### Provided data
======

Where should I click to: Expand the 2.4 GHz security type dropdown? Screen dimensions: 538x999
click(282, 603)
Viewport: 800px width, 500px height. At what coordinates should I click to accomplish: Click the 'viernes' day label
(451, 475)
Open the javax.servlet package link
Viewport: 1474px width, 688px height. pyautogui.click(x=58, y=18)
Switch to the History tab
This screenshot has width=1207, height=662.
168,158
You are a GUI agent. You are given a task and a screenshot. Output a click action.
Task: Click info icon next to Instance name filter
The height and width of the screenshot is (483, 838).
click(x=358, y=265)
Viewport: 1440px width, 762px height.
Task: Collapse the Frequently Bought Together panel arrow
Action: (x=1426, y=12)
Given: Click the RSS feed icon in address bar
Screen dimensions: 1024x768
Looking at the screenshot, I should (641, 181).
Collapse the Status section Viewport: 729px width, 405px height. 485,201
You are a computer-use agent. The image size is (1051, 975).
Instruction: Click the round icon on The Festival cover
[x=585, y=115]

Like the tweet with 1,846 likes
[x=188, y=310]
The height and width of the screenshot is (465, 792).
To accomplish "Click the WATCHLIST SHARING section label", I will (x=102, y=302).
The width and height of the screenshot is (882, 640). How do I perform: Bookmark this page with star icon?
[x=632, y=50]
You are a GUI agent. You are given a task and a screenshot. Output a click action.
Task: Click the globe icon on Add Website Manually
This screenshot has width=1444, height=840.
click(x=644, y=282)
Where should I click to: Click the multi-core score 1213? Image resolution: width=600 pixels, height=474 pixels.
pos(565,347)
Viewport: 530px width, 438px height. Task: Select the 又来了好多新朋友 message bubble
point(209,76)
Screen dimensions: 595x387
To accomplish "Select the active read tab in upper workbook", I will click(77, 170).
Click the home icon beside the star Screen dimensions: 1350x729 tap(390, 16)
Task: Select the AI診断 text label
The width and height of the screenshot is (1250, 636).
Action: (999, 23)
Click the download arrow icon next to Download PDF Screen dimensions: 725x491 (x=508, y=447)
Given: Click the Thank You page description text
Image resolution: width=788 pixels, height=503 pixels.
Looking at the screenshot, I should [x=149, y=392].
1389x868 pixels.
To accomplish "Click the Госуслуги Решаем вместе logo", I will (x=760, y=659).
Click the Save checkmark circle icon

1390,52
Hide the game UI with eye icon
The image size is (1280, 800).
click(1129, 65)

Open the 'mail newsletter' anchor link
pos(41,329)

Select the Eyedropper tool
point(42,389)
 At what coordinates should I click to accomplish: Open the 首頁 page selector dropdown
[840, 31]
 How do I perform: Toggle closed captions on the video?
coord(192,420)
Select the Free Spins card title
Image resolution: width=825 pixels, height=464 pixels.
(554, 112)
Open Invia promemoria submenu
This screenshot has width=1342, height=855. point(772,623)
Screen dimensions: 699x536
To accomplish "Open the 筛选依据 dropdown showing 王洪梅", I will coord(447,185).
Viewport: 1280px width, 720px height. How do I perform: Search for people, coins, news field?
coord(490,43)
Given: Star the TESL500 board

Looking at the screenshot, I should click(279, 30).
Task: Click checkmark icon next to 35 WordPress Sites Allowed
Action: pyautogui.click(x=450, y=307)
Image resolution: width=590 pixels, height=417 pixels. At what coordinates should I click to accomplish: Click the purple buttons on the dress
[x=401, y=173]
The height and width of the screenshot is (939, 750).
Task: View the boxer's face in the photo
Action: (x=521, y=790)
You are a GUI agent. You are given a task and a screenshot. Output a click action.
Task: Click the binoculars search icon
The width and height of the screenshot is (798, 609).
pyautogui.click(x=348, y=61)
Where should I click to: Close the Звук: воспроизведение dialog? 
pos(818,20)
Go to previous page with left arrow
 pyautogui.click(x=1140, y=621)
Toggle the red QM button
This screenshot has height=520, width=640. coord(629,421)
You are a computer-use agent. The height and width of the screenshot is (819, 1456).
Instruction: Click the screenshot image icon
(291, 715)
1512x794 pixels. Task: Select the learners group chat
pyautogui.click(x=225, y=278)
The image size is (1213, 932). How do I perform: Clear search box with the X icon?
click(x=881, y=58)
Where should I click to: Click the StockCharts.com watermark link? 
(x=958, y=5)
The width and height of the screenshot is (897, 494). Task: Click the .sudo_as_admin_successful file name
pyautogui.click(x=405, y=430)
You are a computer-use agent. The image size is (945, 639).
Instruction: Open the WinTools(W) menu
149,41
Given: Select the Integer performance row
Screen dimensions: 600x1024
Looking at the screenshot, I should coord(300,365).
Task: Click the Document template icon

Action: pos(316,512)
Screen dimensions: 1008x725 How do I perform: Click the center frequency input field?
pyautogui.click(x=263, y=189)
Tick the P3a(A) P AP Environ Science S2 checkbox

======

### Task item
Begin with the line that holds "You are a computer-use agent. The image size is (945, 639)." and write out each line from there to the end of the material, exactly as it stands. Include nothing else.

### Response to this exercise
You are a computer-use agent. The image size is (945, 639).
Instruction: Open the WinTools(W) menu
149,41
Given: Select the Integer performance row
Screen dimensions: 600x1024
Looking at the screenshot, I should coord(300,365).
Task: Click the Document template icon

Action: pos(316,512)
Screen dimensions: 1008x725 How do I perform: Click the center frequency input field?
pyautogui.click(x=263, y=189)
Tick the P3a(A) P AP Environ Science S2 checkbox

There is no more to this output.